(Lines about locating elements on screens)
::::
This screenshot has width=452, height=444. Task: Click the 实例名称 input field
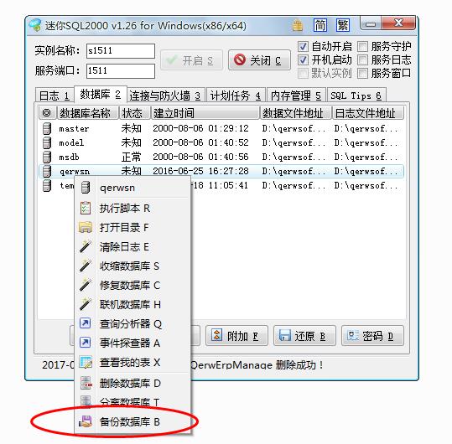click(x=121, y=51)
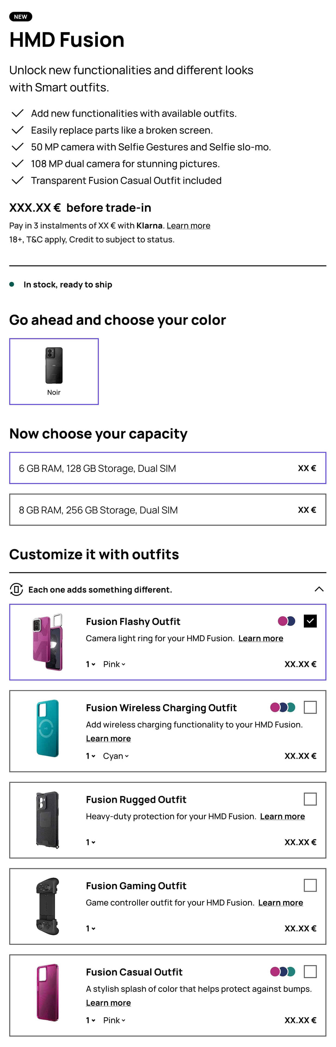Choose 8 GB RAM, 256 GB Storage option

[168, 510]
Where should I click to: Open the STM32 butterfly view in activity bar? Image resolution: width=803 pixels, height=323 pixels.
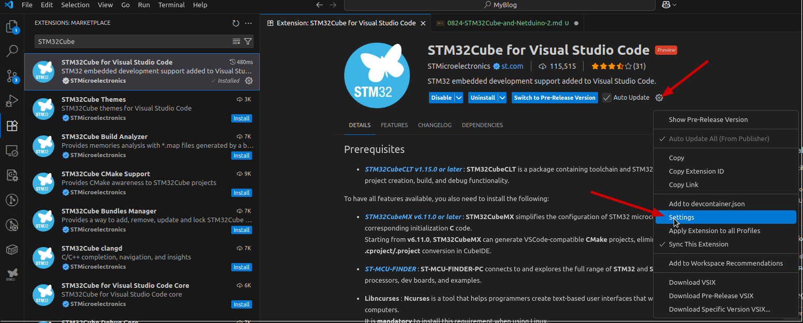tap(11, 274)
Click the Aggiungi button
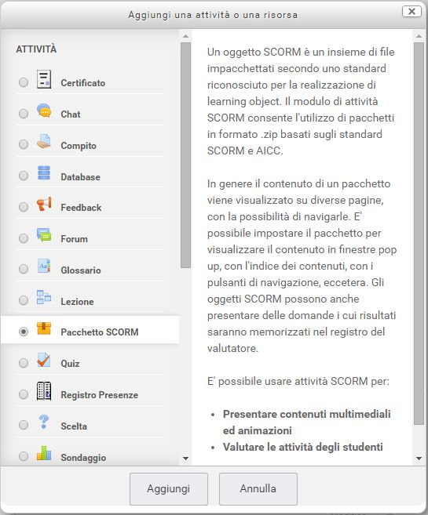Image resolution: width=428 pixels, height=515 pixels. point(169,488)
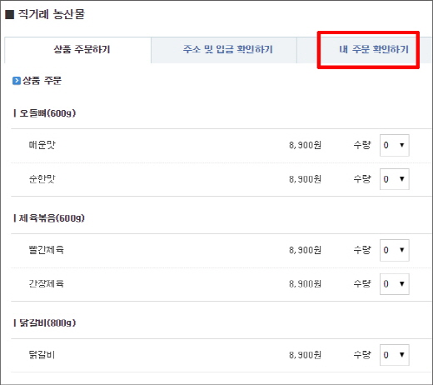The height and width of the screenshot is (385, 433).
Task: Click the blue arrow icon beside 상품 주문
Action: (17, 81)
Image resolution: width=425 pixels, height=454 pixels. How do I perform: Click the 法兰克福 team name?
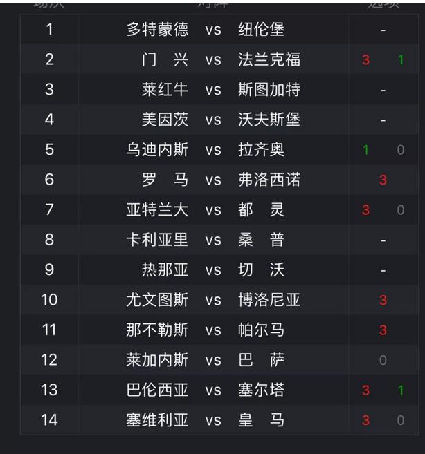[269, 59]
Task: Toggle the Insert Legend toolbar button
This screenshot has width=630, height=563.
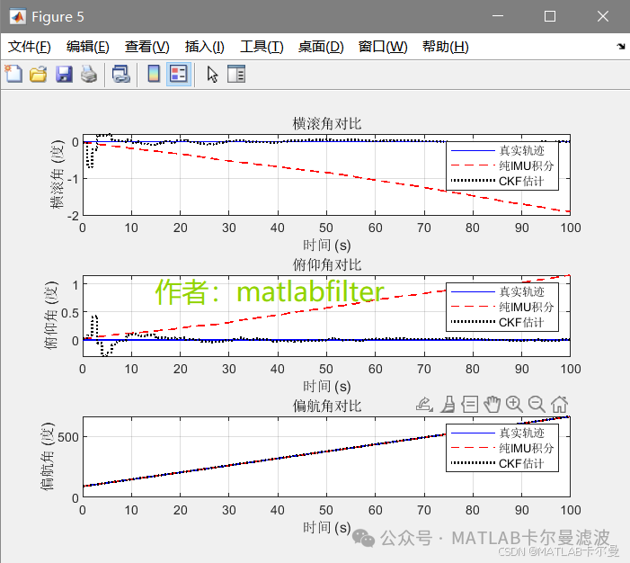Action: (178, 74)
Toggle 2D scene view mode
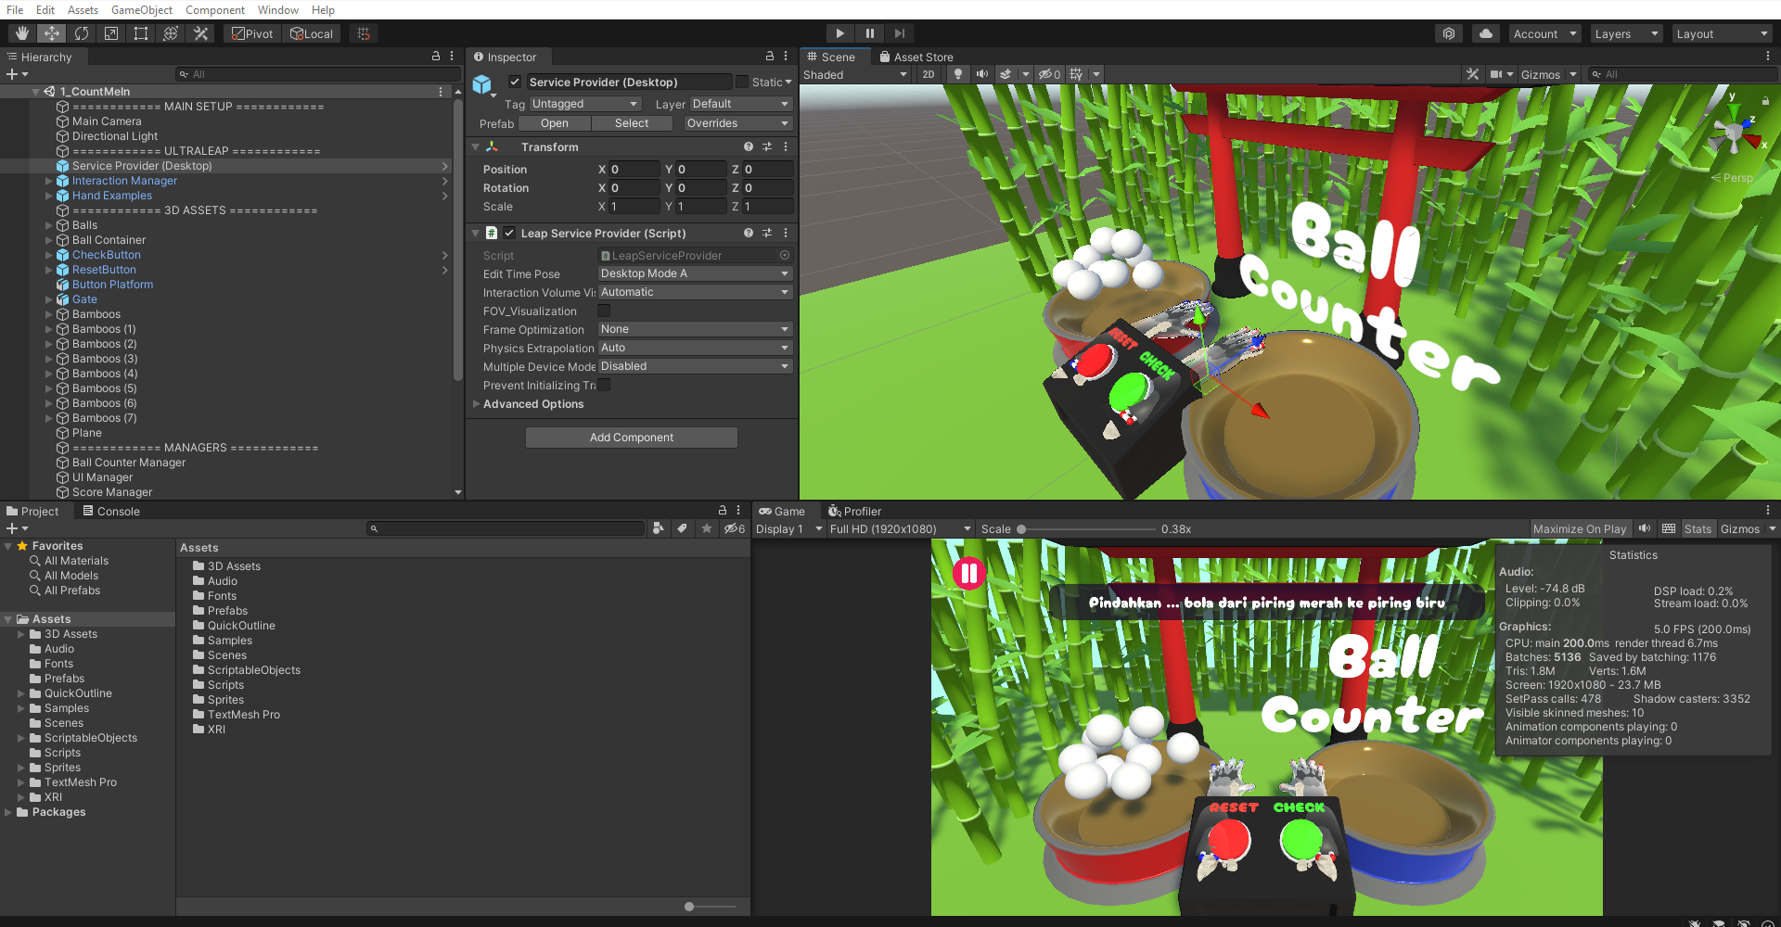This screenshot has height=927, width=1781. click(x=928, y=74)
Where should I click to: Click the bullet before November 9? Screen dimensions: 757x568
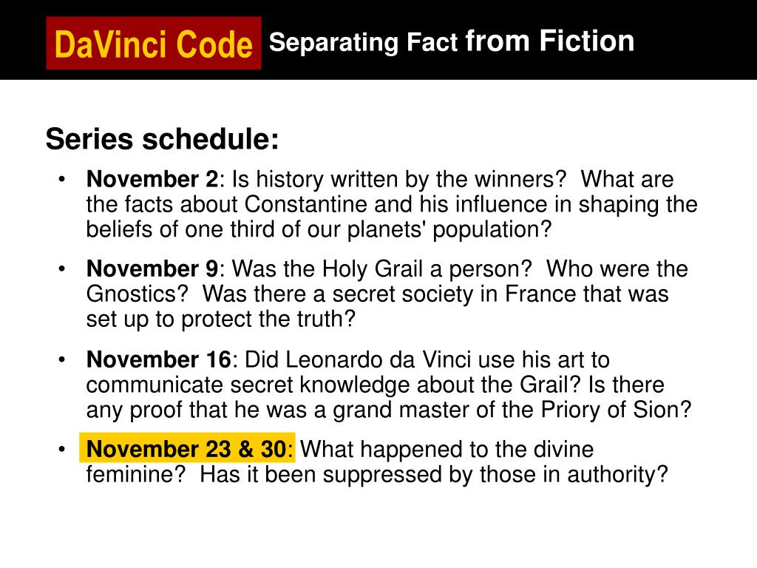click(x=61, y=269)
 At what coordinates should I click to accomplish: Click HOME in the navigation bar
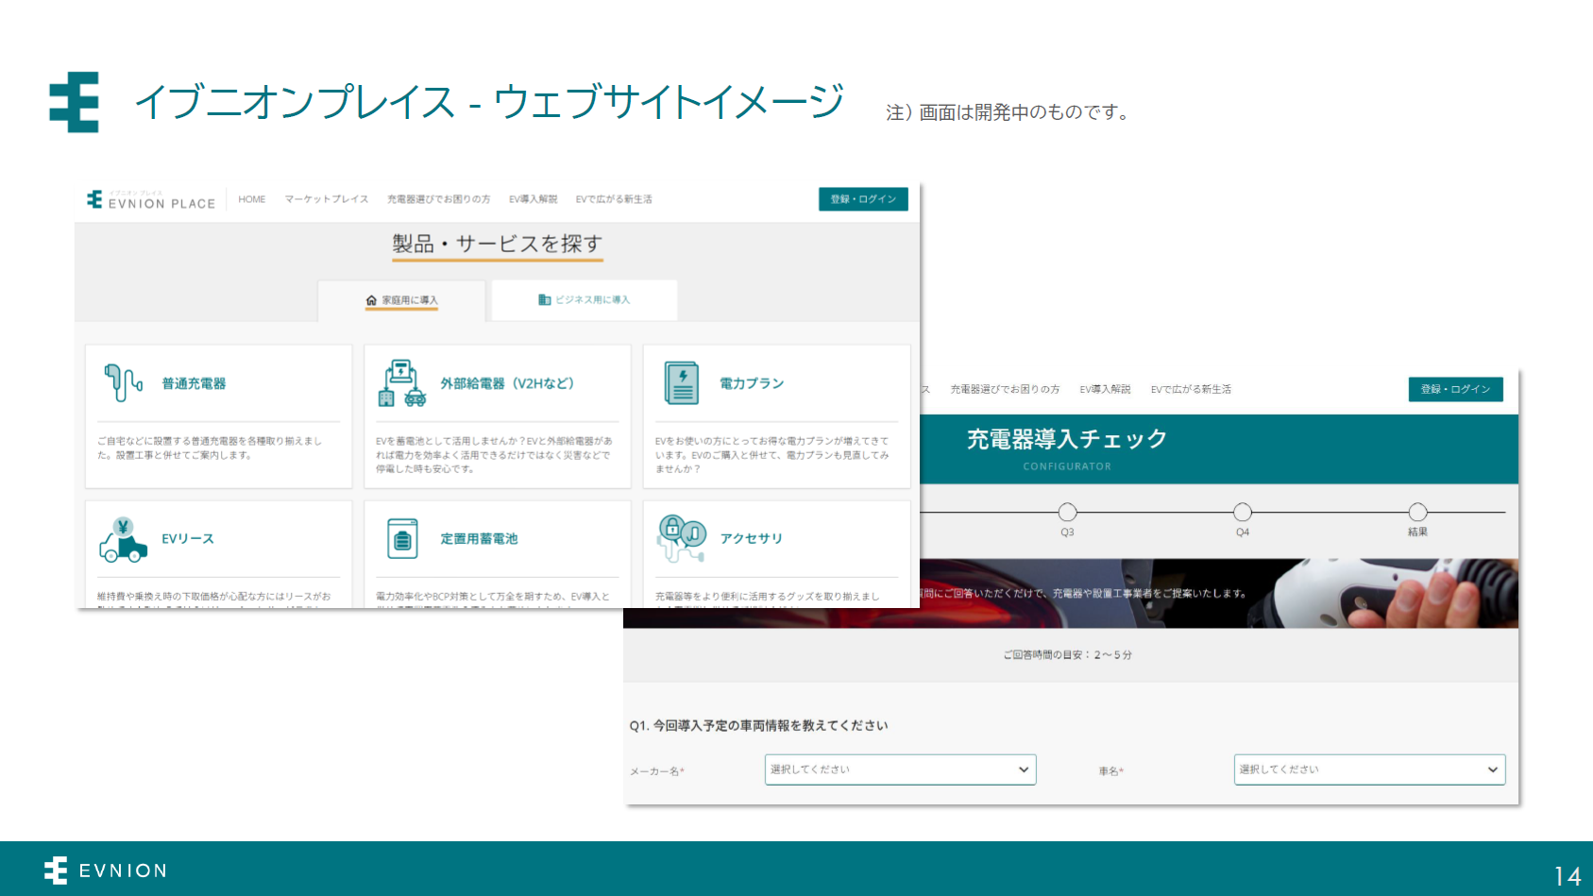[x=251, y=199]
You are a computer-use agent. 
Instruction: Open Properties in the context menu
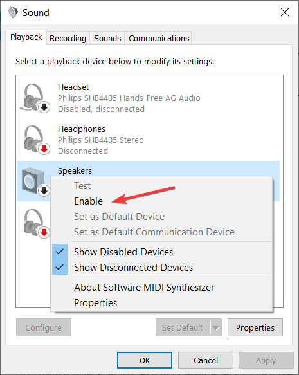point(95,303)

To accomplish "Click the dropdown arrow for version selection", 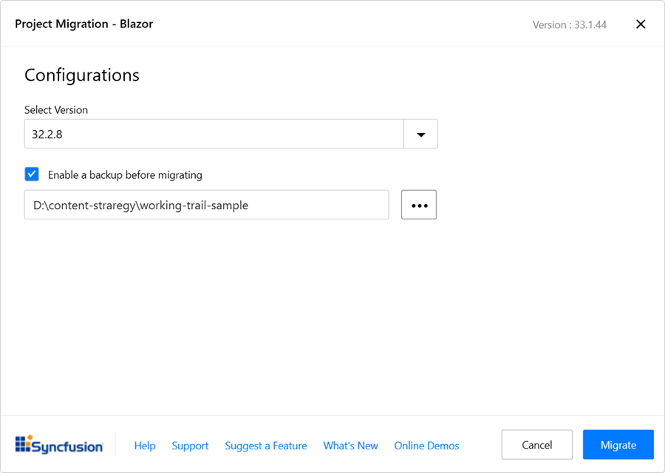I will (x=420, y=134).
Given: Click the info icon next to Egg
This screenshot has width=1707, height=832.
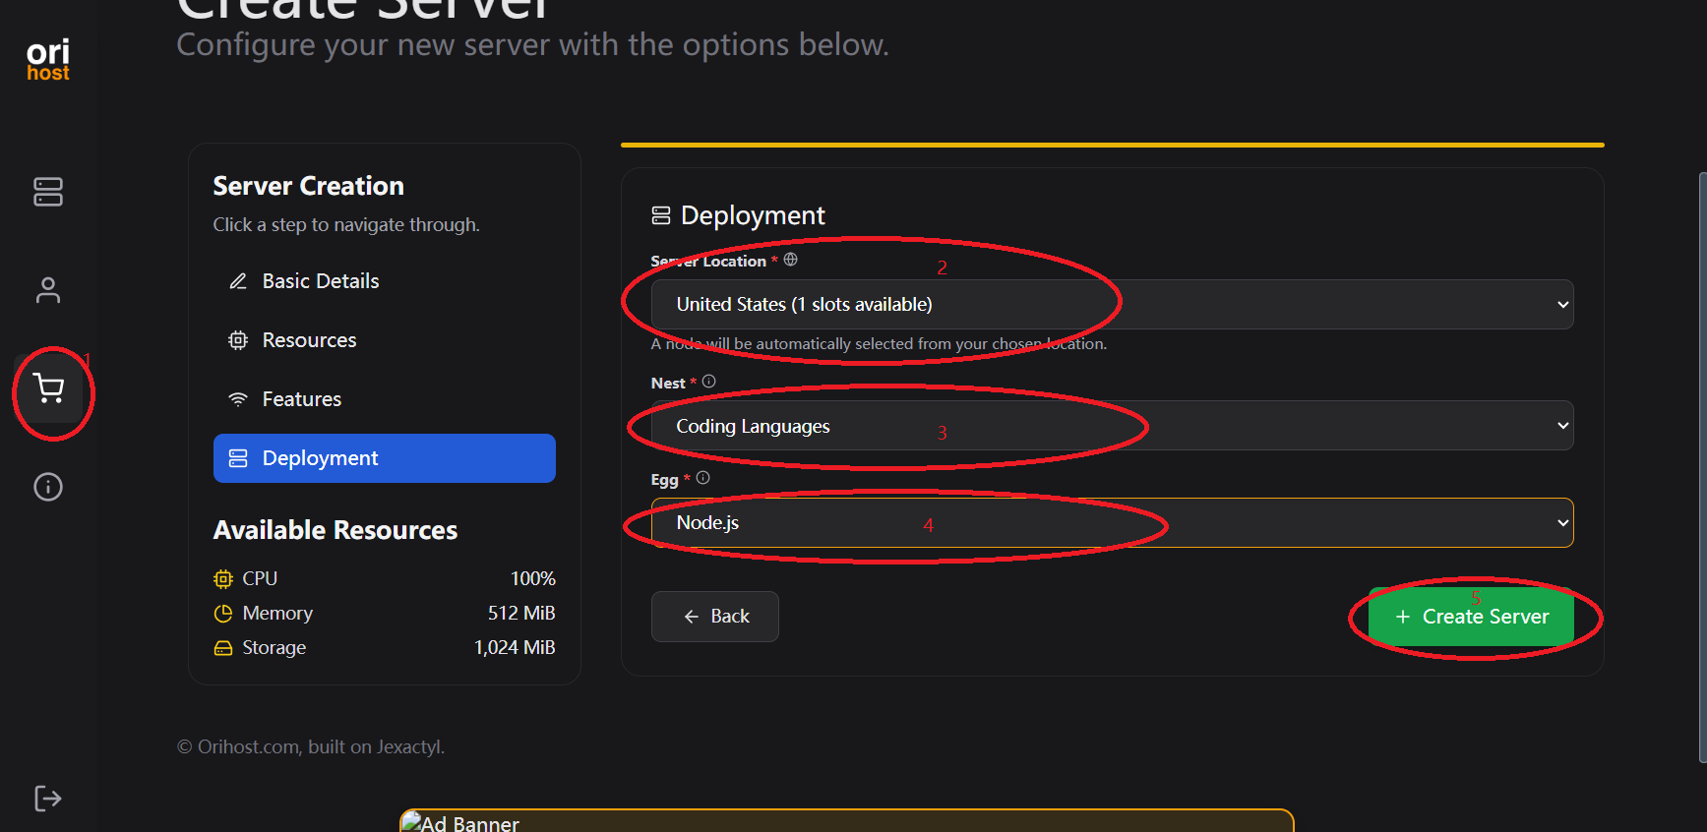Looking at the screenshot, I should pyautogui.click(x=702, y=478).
::::
Reproduce the lines from the one holding "Given: Click the info icon next to Egg" through the last line above, inclusive. Leave out the pictures.

### [Written answer]
Given: Click the info icon next to Egg
This screenshot has width=1707, height=832.
Looking at the screenshot, I should pyautogui.click(x=702, y=478).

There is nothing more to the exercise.